全自動型にすることにおいてインフラを整えるのは必須事項です

自動運転させるにはGPSやレーダースキャナーなどのセンサーを使います

全国を走っていると山道や海沿い、トンネルや洞門などGPSが届かないところがいまだにいっぱいあります。これらの設備も例えていかなければなりません

それと、日本の道路の高速道路以外の下道は大型トラックやトレーラーには不向きな狭い道がとにかく多い、全国の道路を作り直すだけでも膨大な時間がかかりますね。

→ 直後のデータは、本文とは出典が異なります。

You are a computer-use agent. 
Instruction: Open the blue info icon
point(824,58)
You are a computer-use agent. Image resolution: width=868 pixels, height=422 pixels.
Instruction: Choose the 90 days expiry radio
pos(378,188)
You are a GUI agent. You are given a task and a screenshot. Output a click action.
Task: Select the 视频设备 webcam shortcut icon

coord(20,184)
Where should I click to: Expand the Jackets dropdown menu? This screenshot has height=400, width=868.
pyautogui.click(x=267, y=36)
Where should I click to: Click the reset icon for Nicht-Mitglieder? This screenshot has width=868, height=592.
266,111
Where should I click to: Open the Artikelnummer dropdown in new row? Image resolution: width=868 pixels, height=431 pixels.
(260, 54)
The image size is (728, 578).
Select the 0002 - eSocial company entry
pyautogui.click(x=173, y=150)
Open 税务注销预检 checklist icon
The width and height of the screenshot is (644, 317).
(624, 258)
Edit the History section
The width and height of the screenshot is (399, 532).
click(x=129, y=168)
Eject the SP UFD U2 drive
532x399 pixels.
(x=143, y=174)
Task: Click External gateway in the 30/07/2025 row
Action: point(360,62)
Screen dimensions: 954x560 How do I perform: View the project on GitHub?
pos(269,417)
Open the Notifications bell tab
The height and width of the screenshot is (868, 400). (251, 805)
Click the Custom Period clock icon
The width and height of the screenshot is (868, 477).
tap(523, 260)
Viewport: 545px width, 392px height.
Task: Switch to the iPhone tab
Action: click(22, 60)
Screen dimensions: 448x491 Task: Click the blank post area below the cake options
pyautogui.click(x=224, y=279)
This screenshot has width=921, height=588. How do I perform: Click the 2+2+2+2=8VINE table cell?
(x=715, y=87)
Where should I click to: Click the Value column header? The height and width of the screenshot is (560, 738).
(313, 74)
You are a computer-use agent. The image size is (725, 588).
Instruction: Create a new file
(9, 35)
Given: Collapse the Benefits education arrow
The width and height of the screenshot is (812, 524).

国土交通省は当面の目標が2025年を目途に高速道路での自家用車完全自動運転の実現を目指すことだそうです

トラックに関しては高速道路におけるトラック隊列走行の目標は、2020年度に新東名での後続車無人隊列走行を技術的に実現し、2021年度までに高速道路での後続車有人隊列走行の商業化、2022年度以降に高速道路(東京~大阪間)での後続車無人隊列走行の商業化を実現すること

これについては現在では新名神で6車線化が進められていますね

一部地域の高速道路に限ったことでは近いうちに無人トラックが走り出すかもしれませんがこれは、路線便などで決まった場所へ行くことに限定してです

今後は新しく中継地点のセンターを作ったり道路を作ったりと長い時間がかかります

下道まではまだまだ時間がかかるでしょう

理由2と3,レベル5の到達とコスト

自動運転はレベル1〜レベル5まであり2020年現在のトラックの自動車運転のレベルは2です

乗用車はレベル3まで

下記の表は国交相の画像になります

国土交通省から引用

インフラがある程度整いレベル4までになったとしても下道走行ではまだドライバーが必要ですし、レベル5に達するまではまだまだ時間がかかりそうですね

もしレベル5のトラックが開発できたとして、全自動の運転、積荷の荷崩れや車両の故障やオイル漏れがわかるなどのセンサーを搭載するのにどれほどのコストがかかるのでしょうか、今の運送業者の大半が中小企業です。それだけ車両にコストをかけれる会社ばかりじゃないと思うんですよね

理由4,積みおろし

例え運転がレベル5になったとしても積みおろしの問題があります

小型、中型、大型、トレーラー積荷は色々ありますし荷役も色々。

大手の配送センターなどでは単純な作業の積み込みは自動で運ばれて来るようにはなってきているそうですけどね

リフトも単純な仕事なら全自動になるのは早そうかなと思います

宅配の荷物などはドローンでも運べるようになるかもしれませんが大型の荷物や積み方などまだロボットだけでできるようになるとは思えません

全自働運転になっても、積み込みと積みおろしが完全にロボットがやってくれる時代までは荷役に運転手がいると思います

運送業の仕事を16年以上していますがいまのところなんにも変わって無いですよ、オートクルーズがちょっと進化したくらいで仕事自体積みおろしもやってる事は一緒!

5Gの時代になりこれからAIなどの性能がどれだけのスピードで発達していくかは専門家ではないのでわかりませんし、もしかしたら急に発達していくのかもしれませんが当面はここでも運転手は必要と思います

理由5,全天候型

自動運転は今のところレーダーやセンサーで完治してブレーキや速度を出しているんですよね

僕の今乗っているトレーラーの場合悪天候や雪がついたりするとレーダーがオフになるんですよ

多分大体の車が今こんなもんだと思います

当面自動運転が実施されるのは天候がよく、雪が降らない高速道路に限定されると思います

長距離を走るトラックには無理な話ですよ

ある程度の自動運転が進んでもこの問題が残っていると自動運転がオフになり、結局中にいる運転手が運転しないといけませんよね?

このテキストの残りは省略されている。